Sour kraut is made from a cabbage cored and chopped finely, add chopped onion, carrot etc. Add at least a tablespoon of good quality sea salt, mix well and place in a container such as a ceramic crock (I use a ceramic cookie jar I got at the thrift store), find a stoneware plate that just fits inside the crock to weigh the kraut down, and a rock about the size of your fist, or a jar partly full of water for added weight. Too much of even good salt isn’t good, so I eat small servings, and don’t add salt to anything else I eat. I start eating the kraut the first day I set it up, although it doesn’t ferment much until the third day. Should still be good for up to two weeks. If you don’t add enough salt it will get rotten. It should taste salty but not sickeningly so. Kimchee is similar, but has plenty of red pepper, garlic and ginger.
I save money by not buying bread, pastries, meat, dairy, anything canned or frozen, ready-made foods, or drinks other than water, and that from the machines that fill a 5-gallon bottle for a little more than a dollar. Sometimes we splurge a little on a fresh juice or a store bought kombucha. There is a store here called Jimbo’s that is similar to Whole Foods where we love to eat in the deli. Once in awhile we do.
Sticking to a budget and eating healthy is a challenge. We sometimes go to a cheap Mexican place when funds are tight and just have beans and whatever is in the salsa bar, such as cilantro and onions. Few Mexican food restaurants, or delis in Mexican groceries, have brown rice, and I don’t eat white rice (or any refined foods.) The deli at Vallarta Market in Escondido had the whole beans (frijoles enteros, which my “Jaime” knows how to ask for) so we didn’t have to worry about the quality of the oil they used to refry them, the last time we were there.
My kids were grown before I stopped eating while grain bread and pasta. I thought we were okay as long as it was whole grain. Kids seem to like sandwiches in their lunches. I made more from recipes back then, and had a notebook of my favorites.

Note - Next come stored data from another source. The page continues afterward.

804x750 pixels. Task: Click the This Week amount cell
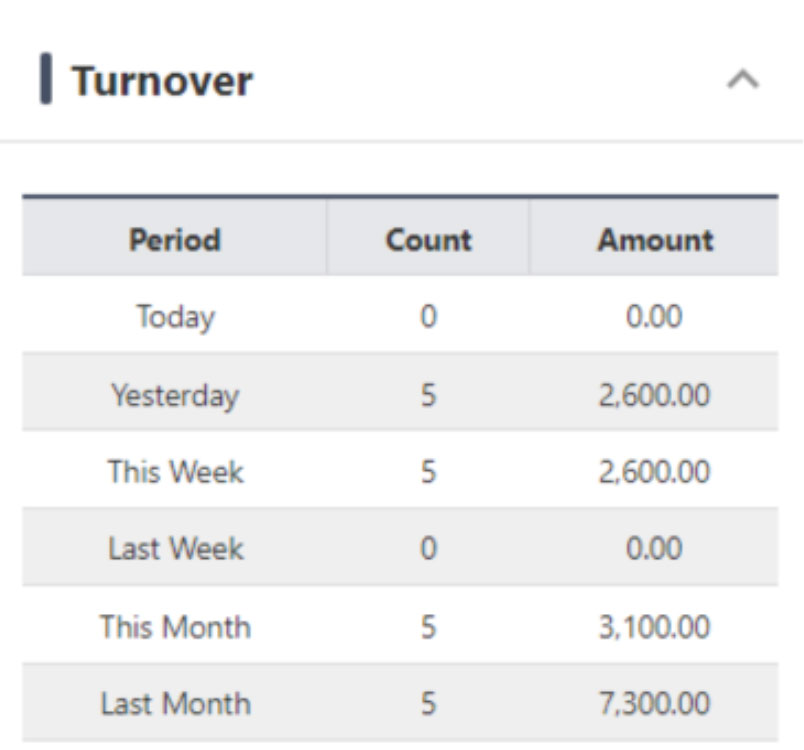655,472

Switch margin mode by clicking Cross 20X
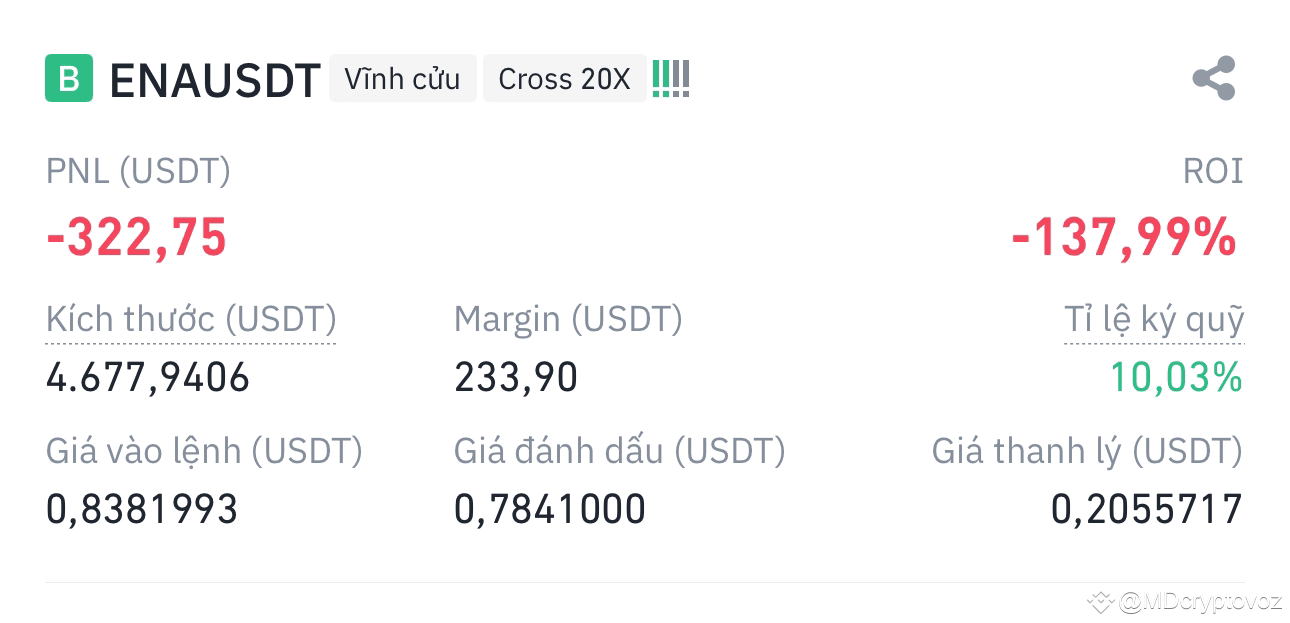[x=564, y=77]
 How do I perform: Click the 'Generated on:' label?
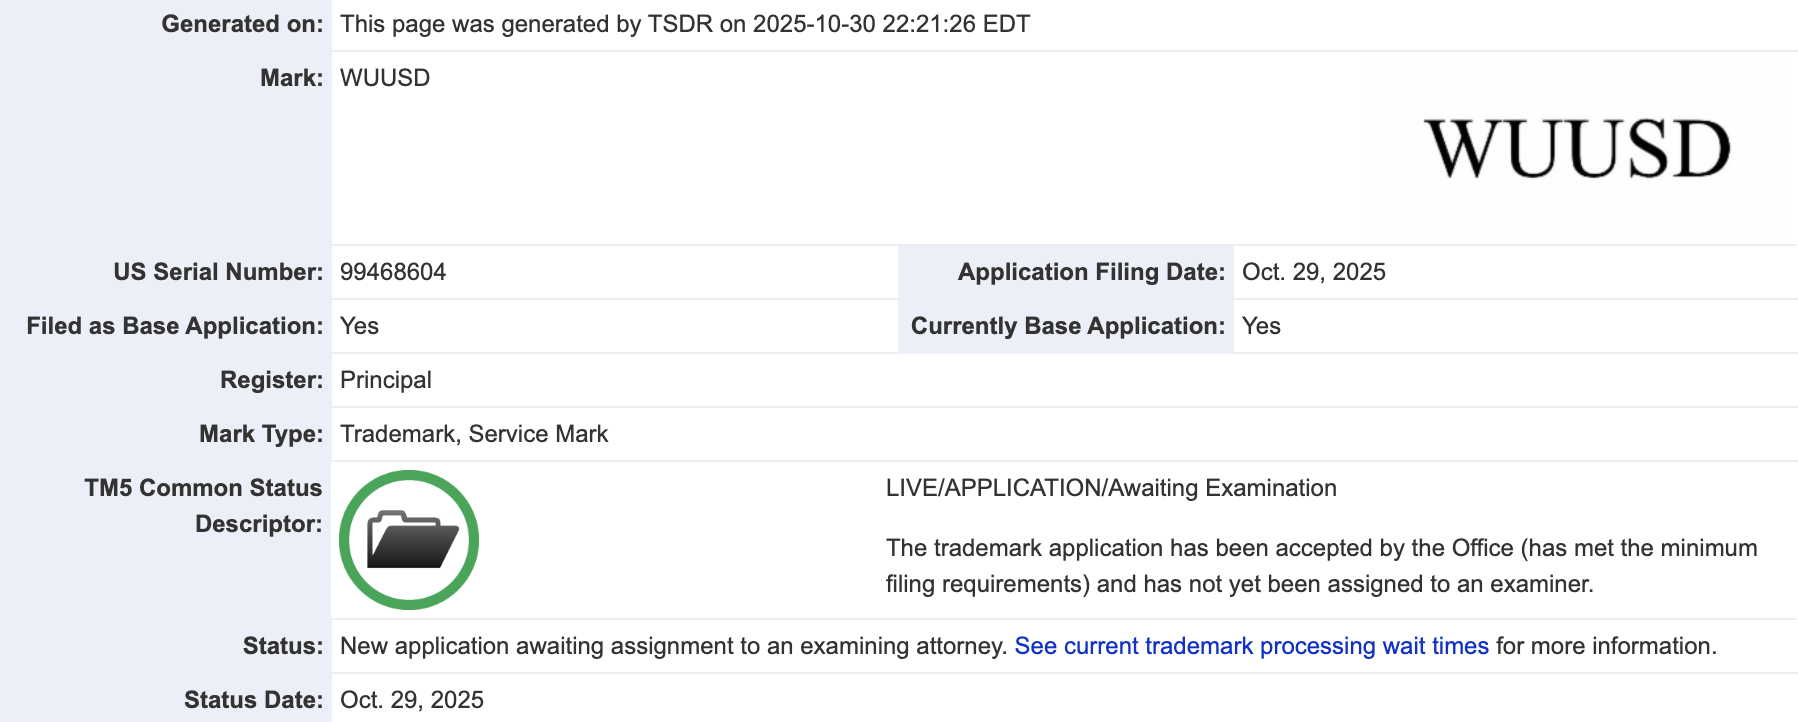tap(242, 24)
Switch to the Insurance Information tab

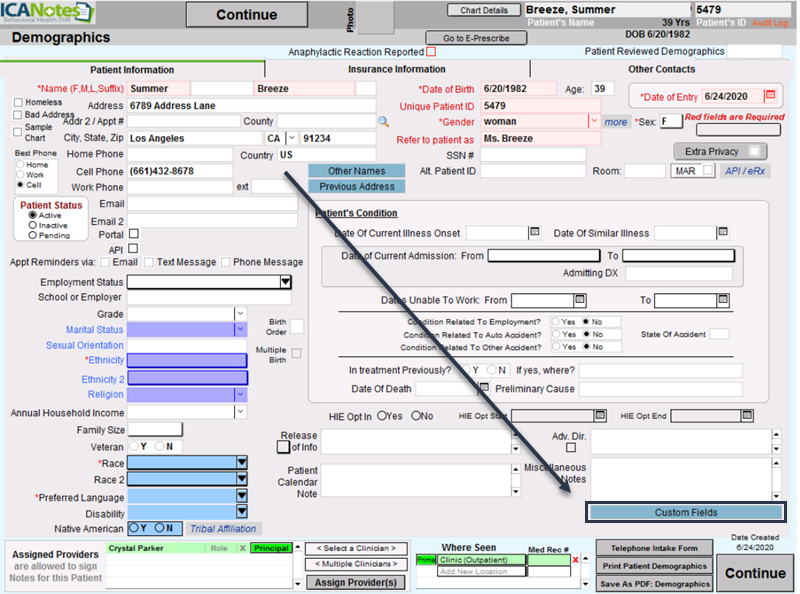396,70
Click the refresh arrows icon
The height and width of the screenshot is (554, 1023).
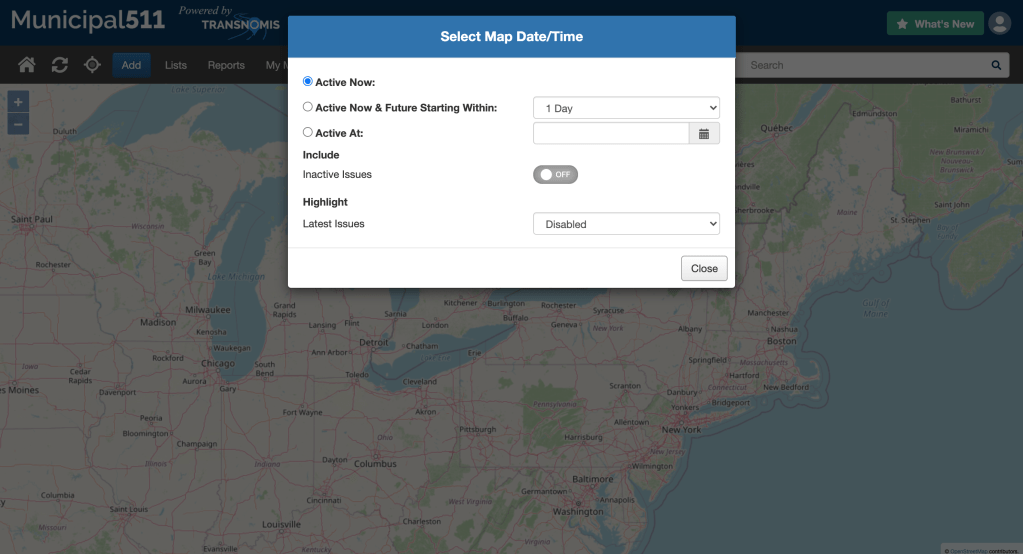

I would use tempeh or tofu, fry it or steam it, and make a gravy sometimes with whole wheat flour and olive oil. I made soy milk from the soybeans themselves, and even made my own tempeh and tofu from beans sometimes. (I also bought a lot of soy, rice milk, bottled juices and tofu.) I made a cheesecake with tofu being substituted for 3/4 of the cream cheese, with raw sugar, whole wheat flour and olive oil. I made ice cream from a thick soymilk I made and honey. I also made ice cream from mashed fruit such as bananas or sapotes. I had cake and cookie recipes with what I felt were wholesome ingredients that I made over and over. I made whole wheat bread in a bread machine. We ate oatmeal or granola with coconut-pineapple juice sometimes, or soy, rice, or almond milk. I made flour tortillas from whole wheat flour, thick sometimes like fry bread. I made corn tortillas from masa a couple of times. Most of the time I kept them on hand, making sure the ingredients list did not include preservatives. The kids liked to make quesadillas. I guess we were not completely vegan then. My cooking adventures are much simpler now.